Segment Start: INPUT RECORDS

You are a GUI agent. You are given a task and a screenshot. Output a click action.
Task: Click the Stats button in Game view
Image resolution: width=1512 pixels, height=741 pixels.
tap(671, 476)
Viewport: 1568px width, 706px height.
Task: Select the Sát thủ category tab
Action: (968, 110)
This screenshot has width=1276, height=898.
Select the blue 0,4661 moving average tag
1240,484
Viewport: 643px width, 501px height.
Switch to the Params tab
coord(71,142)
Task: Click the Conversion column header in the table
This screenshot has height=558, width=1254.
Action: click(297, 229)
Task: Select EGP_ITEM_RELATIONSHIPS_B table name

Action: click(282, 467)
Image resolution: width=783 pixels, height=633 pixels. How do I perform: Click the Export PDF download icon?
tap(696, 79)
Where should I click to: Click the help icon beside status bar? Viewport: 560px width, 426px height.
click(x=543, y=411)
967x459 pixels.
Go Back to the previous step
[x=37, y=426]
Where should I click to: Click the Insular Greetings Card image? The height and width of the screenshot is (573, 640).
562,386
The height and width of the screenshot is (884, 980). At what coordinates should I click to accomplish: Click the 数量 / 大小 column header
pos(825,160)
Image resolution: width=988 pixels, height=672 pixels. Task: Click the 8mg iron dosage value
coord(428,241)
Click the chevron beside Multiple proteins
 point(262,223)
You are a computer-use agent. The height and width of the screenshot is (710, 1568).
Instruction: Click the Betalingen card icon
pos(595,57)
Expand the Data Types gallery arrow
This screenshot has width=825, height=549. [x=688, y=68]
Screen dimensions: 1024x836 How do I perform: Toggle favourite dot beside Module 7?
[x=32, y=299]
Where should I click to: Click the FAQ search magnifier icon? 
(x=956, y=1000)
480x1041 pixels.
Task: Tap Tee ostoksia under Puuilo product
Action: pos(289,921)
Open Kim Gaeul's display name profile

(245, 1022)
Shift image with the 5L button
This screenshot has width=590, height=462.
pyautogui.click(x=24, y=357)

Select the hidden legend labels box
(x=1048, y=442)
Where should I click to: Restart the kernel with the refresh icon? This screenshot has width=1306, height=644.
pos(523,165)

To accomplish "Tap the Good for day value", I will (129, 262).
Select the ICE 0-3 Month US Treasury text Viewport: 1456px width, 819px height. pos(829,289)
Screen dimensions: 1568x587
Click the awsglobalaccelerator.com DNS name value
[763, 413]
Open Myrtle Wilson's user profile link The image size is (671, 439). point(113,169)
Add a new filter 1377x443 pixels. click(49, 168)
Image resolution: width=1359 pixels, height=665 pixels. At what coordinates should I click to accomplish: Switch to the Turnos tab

Segment End: INPUT RECORDS

What do the lines above say from the one containing "Where should I click to: Restart" down to the one containing "Add a new filter"? Return them exactly, both end lines included, and only them.

▸ EXERCISE SOLUTION:
Where should I click to: Restart the kernel with the refresh icon? This screenshot has width=1306, height=644.
pos(523,165)

To accomplish "Tap the Good for day value", I will (129, 262).
Select the ICE 0-3 Month US Treasury text Viewport: 1456px width, 819px height. pos(829,289)
Screen dimensions: 1568x587
Click the awsglobalaccelerator.com DNS name value
[763, 413]
Open Myrtle Wilson's user profile link The image size is (671, 439). point(113,169)
Add a new filter 1377x443 pixels. click(49, 168)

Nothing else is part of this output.